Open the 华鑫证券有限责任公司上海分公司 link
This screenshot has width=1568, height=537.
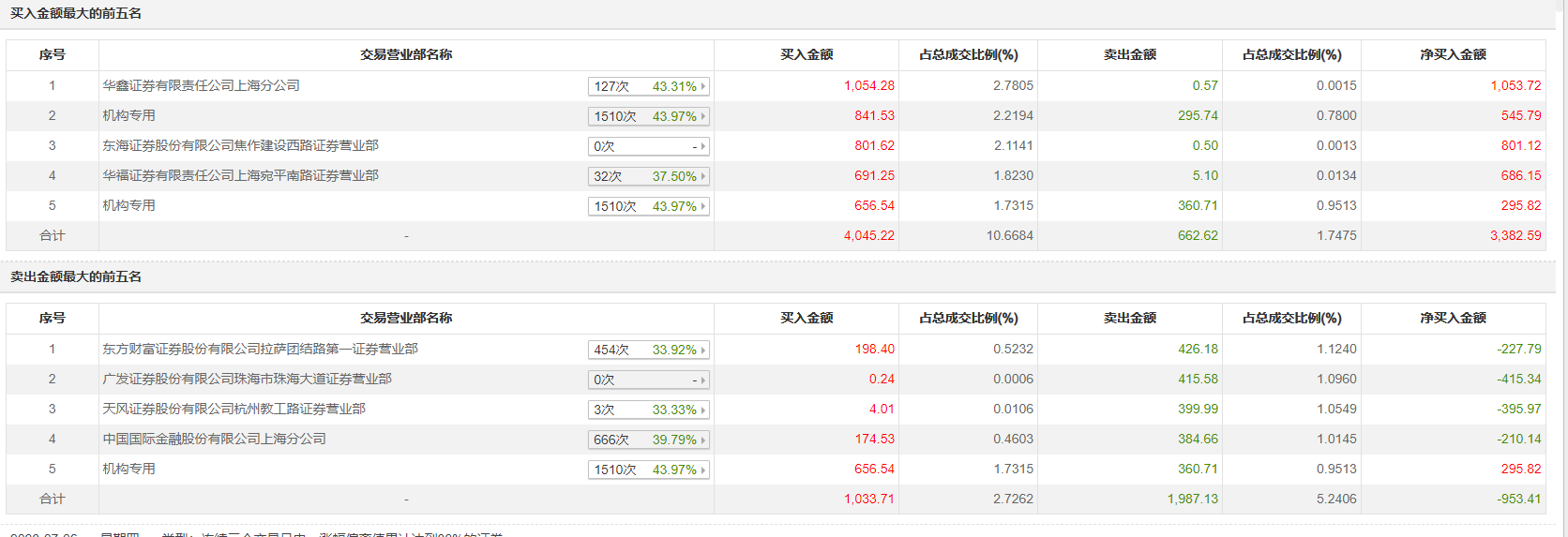point(201,85)
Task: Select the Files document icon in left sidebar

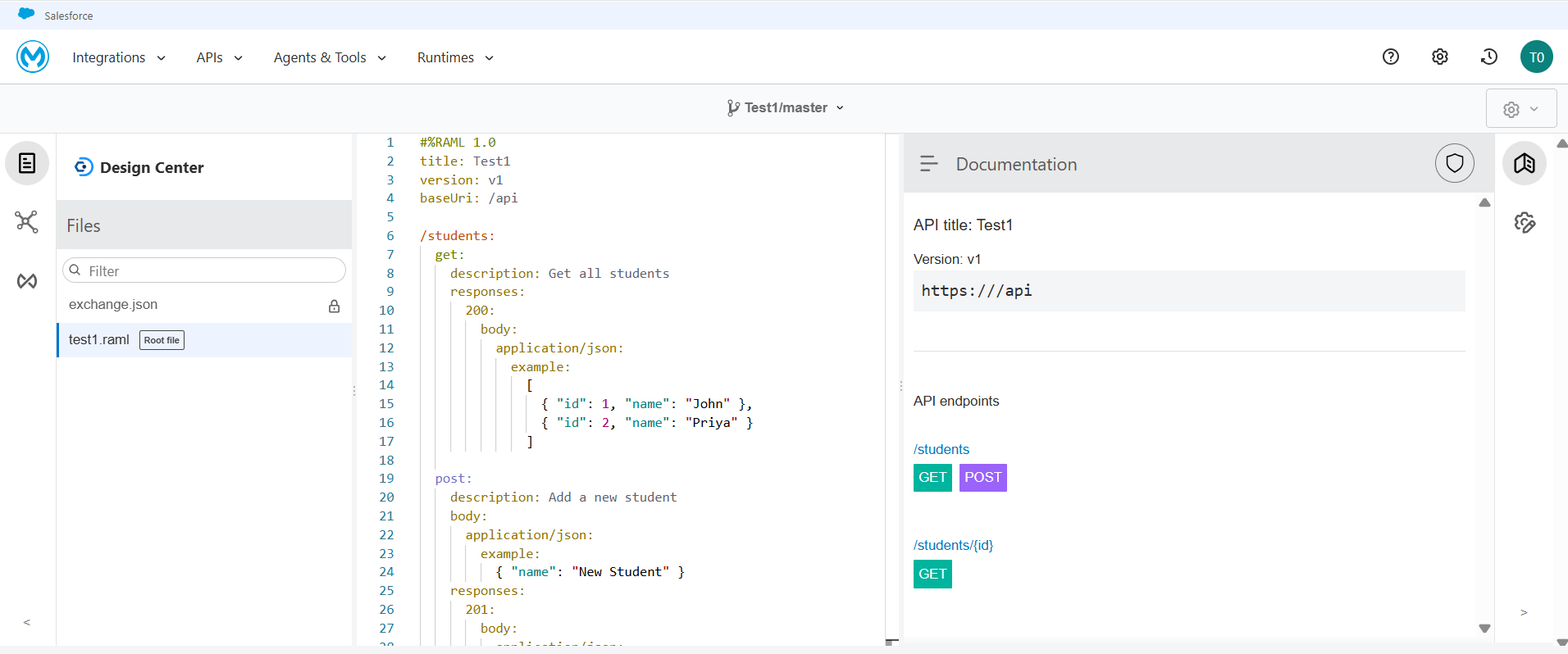Action: pos(27,163)
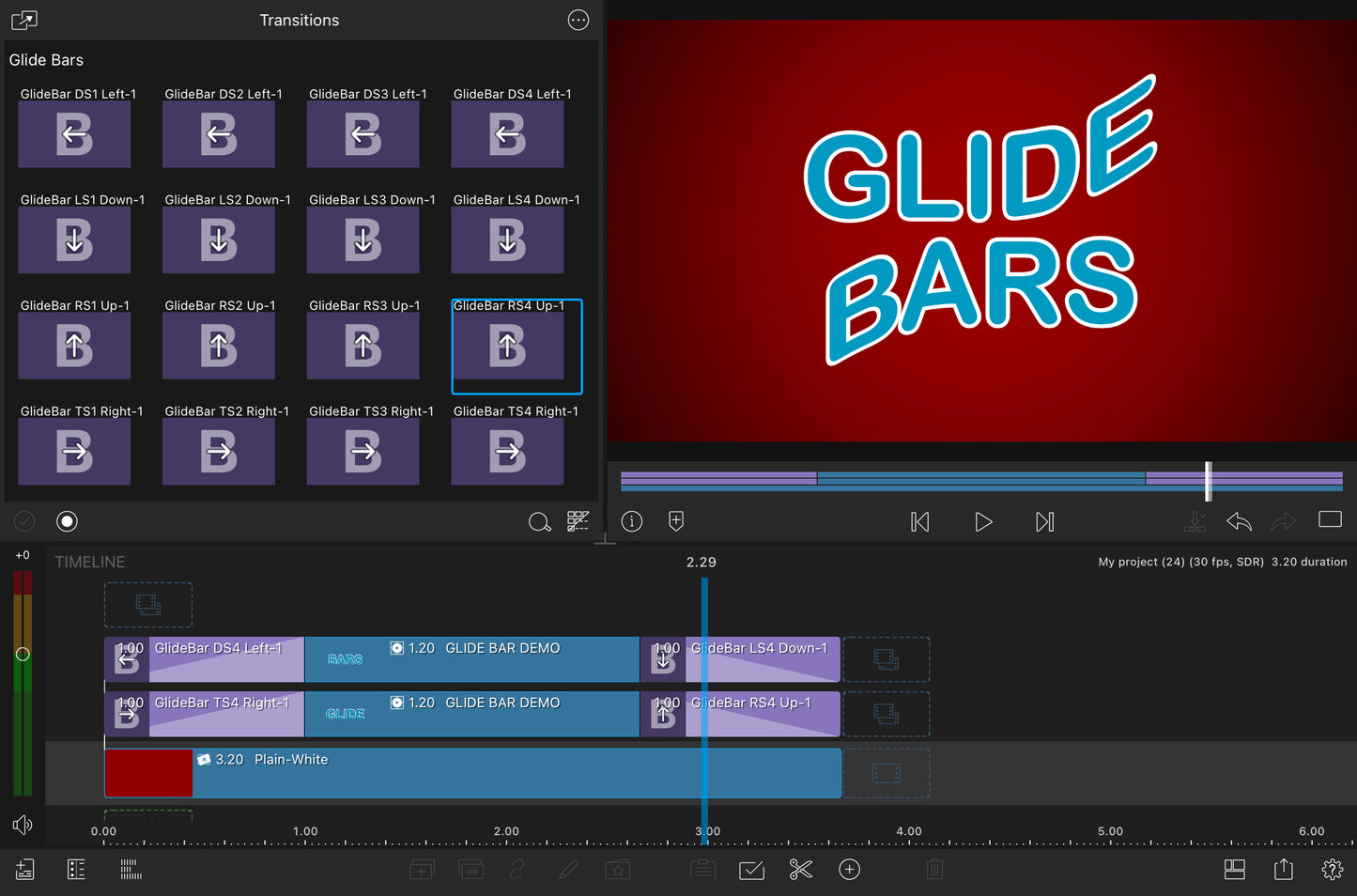Show clip info with the info icon
Image resolution: width=1357 pixels, height=896 pixels.
click(x=632, y=521)
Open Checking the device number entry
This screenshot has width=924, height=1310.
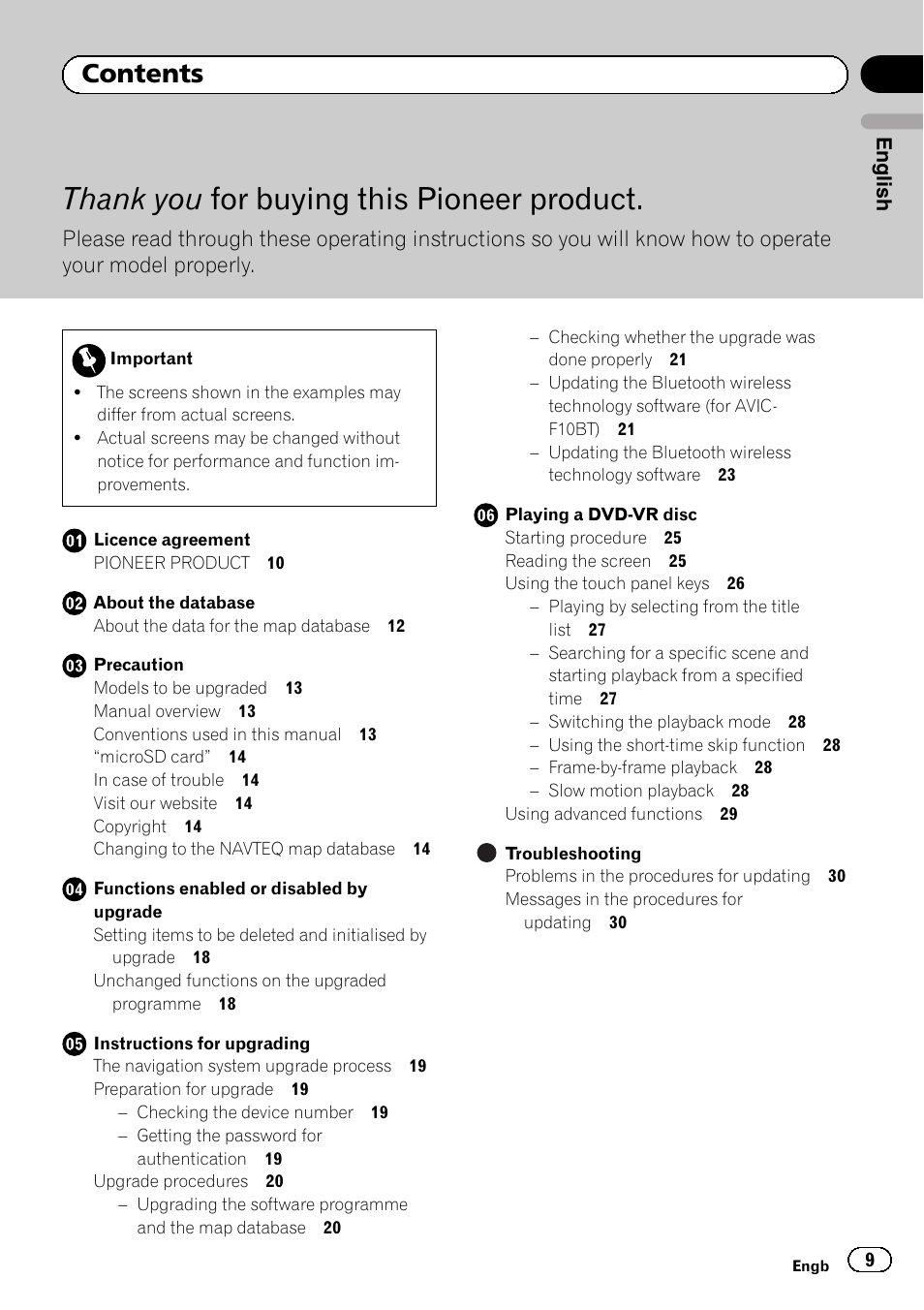(x=244, y=1112)
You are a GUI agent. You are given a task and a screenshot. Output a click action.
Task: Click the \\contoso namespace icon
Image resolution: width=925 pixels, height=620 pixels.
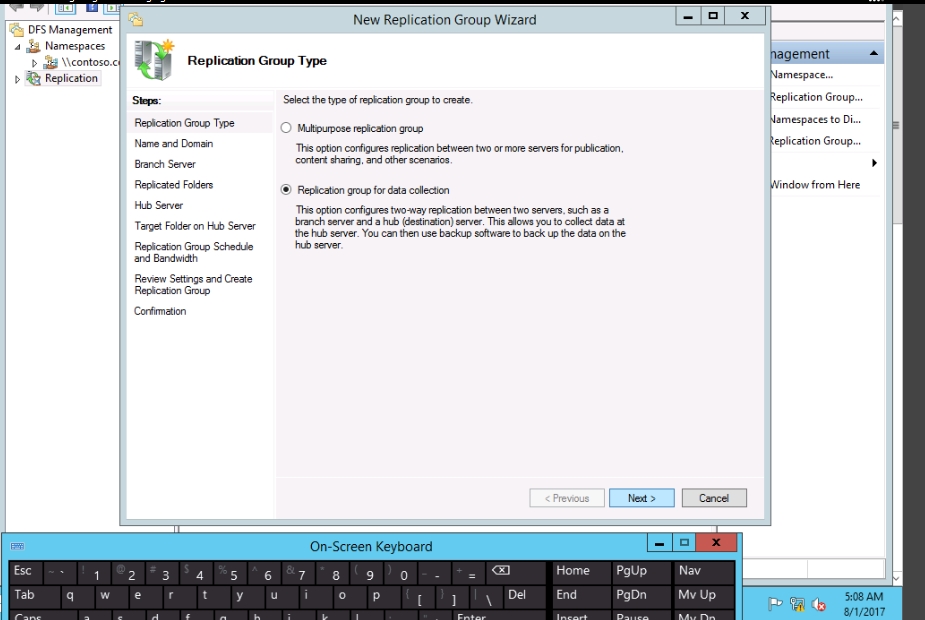[51, 62]
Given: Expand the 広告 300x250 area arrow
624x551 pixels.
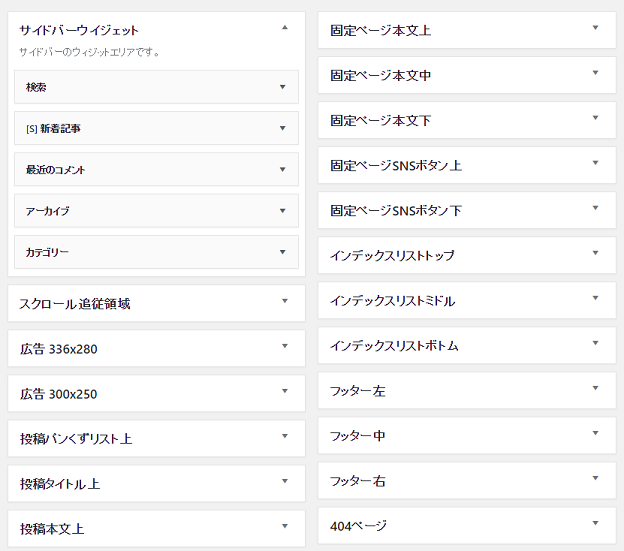Looking at the screenshot, I should [x=285, y=391].
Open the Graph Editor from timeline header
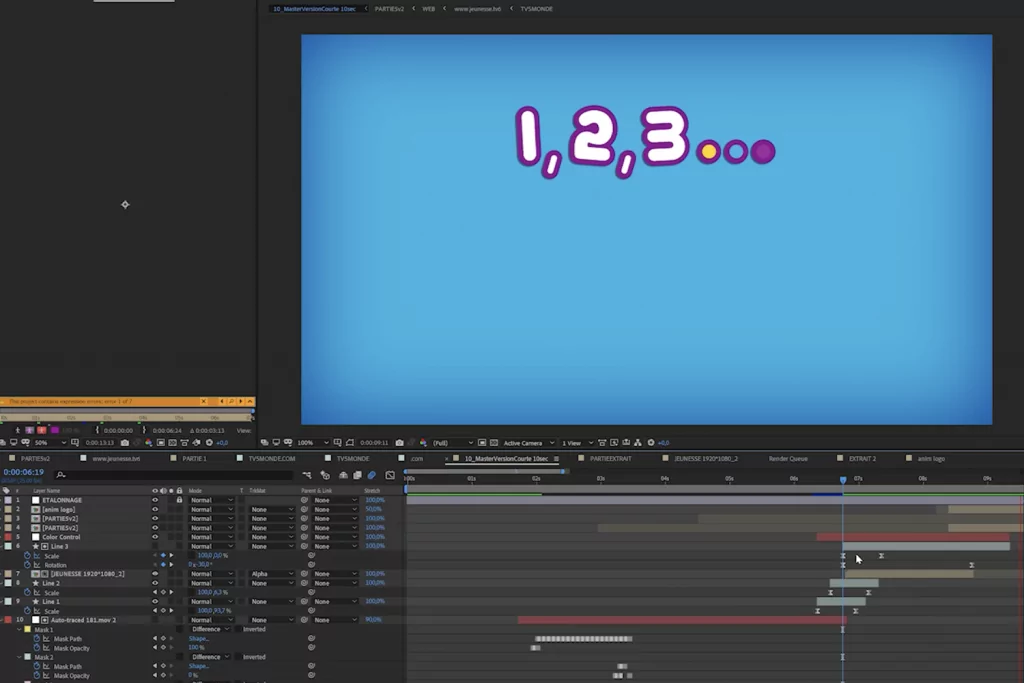 point(390,475)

#### WHAT YOU SHOULD DO
Working from the line with "You are a GUI" to the last line of the material above, repeat each line exactly and leave out the pictures.

#### EXERCISE RESULT
You are a GUI agent. You are given a task and a screenshot. Output a click action.
Task: Click the \\contoso namespace icon
Image resolution: width=925 pixels, height=620 pixels.
[51, 62]
Given: Expand the 広告 300x250 area arrow
624x551 pixels.
Looking at the screenshot, I should [x=285, y=391].
Open the Graph Editor from timeline header
 point(390,475)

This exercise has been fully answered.